Ja, diese kann man auf vielfältige Weise vermitteln. Wir radeln am Wochenende mit den Kindern gerne zum Einkaufen raus auf einen Bio-Bauernhof. Sie lernen so viel darüber, woher unsere Lebensmittel kommen. Sie sehen Kühe, Schweine und Hühner, wir vermitteln ihnen, was es heißt, wenn man von „glücklichen Hühnern“ spricht. Auch lernt mein Sohn, dass für die Wurst ein Tier geschlachtet wurde. Er bekommt ein anderes Verhältnis zu Lebensmitteln. So kann es für ihn eine Selbstverständlichkeit werden, nachzufragen, woher das Essen stammt, das er isst.

 

Was kann ich sonst noch tun, um Kindern die Natur näher zu bringen?

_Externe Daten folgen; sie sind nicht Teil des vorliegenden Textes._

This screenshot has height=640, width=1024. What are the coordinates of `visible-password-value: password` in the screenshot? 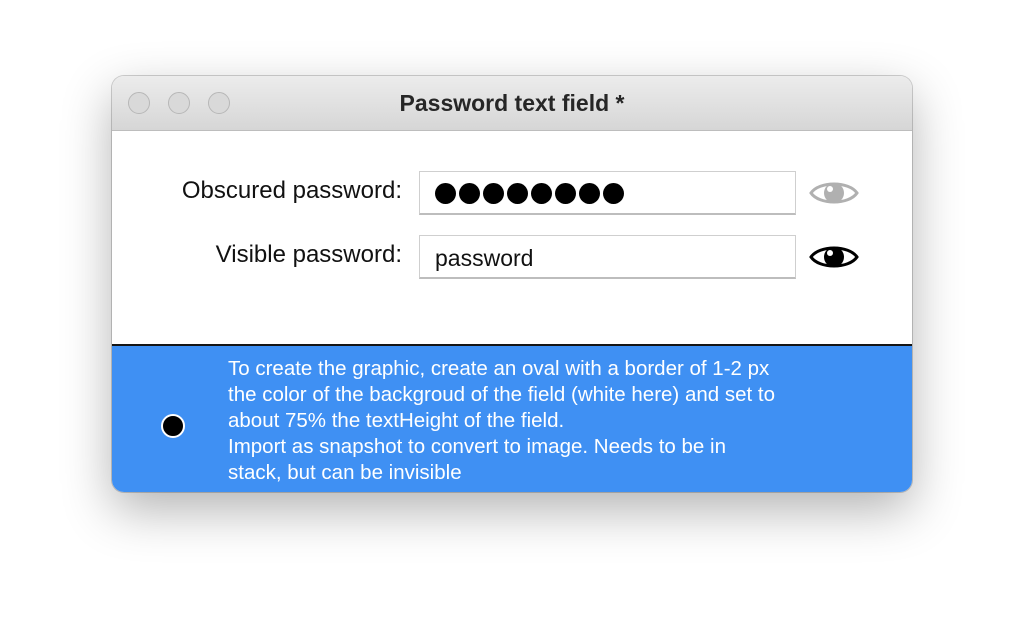 It's located at (484, 258).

Versuchen Sie, die Welt mehr mit den Augen der Kinder zu sehen. Wenn ich mit meinem Sohn oder meinen Patenkindern in den Wald gehe, spielen sie mit Stöcken und Steinen. Sie entdecken Pflanzen und Käfer, die ich vielleicht übersehen hätte. Dazu muss man noch nicht mal auf dem Land wohnen – jede Stadt hat doch auch Parks, in die man gehen kann. Auf solchen „grünen“ Streifzügen kann man spannendes Wissen zu den entdeckten Pflanzen oder Tieren und dem Kreislauf der Natur weitergeben. Auf diese Weise haben schon meine Eltern und Großeltern den Grundstein meiner Naturverbundenheit gelegt.